### EXERCISE DETAILS
Can you reproduce everything in the Taylor expansion text from "So for \(x \in" down to "all \(x \in (0,1)\).", character for character?

### TEXT BLOCK
— Begin —
Taylor expansion for \(\exp(x)\) at \(x_0=0\) Recall:

\[f(x) = e^x,\quad f^{(k)}(0) = 1\ \forall k \geq 0 \]

So the Taylor polynomial of order \(n\) at \(x_0=0\) is

\[T_n(x) = \sum_{k=0}^n \frac{x^k}{k!} \]

The remainder is:

\[R_n(f, x, 0) = \frac{e^{y}}{(n+1)!} x^{n+1},\quad y \in (0, x) \]

So for \(x \in (0,1)\), we can bound \(e^y \leq e\), and thus

\[|R_n(f, x, 0)| < \frac{e}{(n+1)!} \]

In particular, for \(n = 5\):

\[|R_5(f, x, 0)| < \frac{e}{6!} \leq \frac{3}{720} = \frac{1}{240} \]

for all \(x \in (0,1)\).
— End —
### RECORD SET
— Begin —
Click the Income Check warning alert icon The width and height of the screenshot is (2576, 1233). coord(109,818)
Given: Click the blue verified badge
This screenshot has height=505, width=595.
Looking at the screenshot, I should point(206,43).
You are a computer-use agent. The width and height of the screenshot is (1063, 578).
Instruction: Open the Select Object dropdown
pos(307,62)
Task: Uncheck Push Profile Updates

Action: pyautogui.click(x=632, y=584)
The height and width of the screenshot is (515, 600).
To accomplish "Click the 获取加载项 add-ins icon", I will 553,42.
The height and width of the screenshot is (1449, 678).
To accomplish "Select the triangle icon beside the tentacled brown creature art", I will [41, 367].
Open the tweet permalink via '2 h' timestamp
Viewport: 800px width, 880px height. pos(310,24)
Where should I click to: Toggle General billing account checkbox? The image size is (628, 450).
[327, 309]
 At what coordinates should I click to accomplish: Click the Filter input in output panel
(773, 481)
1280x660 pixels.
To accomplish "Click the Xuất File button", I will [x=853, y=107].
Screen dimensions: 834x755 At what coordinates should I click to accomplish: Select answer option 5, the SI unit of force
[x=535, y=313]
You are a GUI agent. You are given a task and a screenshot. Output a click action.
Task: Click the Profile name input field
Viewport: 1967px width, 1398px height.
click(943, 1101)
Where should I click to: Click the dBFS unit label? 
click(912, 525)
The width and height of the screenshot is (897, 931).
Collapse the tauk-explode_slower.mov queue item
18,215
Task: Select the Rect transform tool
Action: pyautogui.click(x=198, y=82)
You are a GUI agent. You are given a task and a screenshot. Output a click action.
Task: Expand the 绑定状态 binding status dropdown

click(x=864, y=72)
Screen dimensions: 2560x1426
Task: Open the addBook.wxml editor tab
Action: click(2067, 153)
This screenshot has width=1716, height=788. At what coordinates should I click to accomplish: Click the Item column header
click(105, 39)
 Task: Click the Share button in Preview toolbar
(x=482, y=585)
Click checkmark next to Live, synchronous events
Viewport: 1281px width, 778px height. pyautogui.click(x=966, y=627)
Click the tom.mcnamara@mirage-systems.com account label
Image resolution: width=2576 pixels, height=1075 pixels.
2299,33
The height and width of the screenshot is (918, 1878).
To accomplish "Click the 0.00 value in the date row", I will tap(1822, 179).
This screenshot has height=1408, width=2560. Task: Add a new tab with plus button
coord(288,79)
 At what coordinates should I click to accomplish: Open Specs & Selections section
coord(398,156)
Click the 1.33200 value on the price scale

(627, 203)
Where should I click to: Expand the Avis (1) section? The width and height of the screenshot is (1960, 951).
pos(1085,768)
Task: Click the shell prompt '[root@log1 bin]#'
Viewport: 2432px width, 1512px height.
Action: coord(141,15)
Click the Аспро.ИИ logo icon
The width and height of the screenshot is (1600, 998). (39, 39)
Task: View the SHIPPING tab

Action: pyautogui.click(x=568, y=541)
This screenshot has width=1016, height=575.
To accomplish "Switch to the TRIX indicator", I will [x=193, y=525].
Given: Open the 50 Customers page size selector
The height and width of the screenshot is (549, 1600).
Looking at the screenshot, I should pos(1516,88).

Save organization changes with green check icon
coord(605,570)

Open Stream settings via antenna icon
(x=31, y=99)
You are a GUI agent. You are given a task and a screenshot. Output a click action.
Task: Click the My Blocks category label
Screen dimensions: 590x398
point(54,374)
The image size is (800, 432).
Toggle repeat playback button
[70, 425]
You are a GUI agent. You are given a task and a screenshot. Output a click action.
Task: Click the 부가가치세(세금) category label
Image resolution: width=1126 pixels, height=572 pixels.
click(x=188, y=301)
— End —
### SOLUTION BELOW
So for \(x \in (0,1)\), we can bound \(e^y \leq e\), and thus

\[|R_n(f, x, 0)| < \frac{e}{(n+1)!} \]

In particular, for \(n = 5\):

\[|R_5(f, x, 0)| < \frac{e}{6!} \leq \frac{3}{720} = \frac{1}{240} \]

for all \(x \in (0,1)\).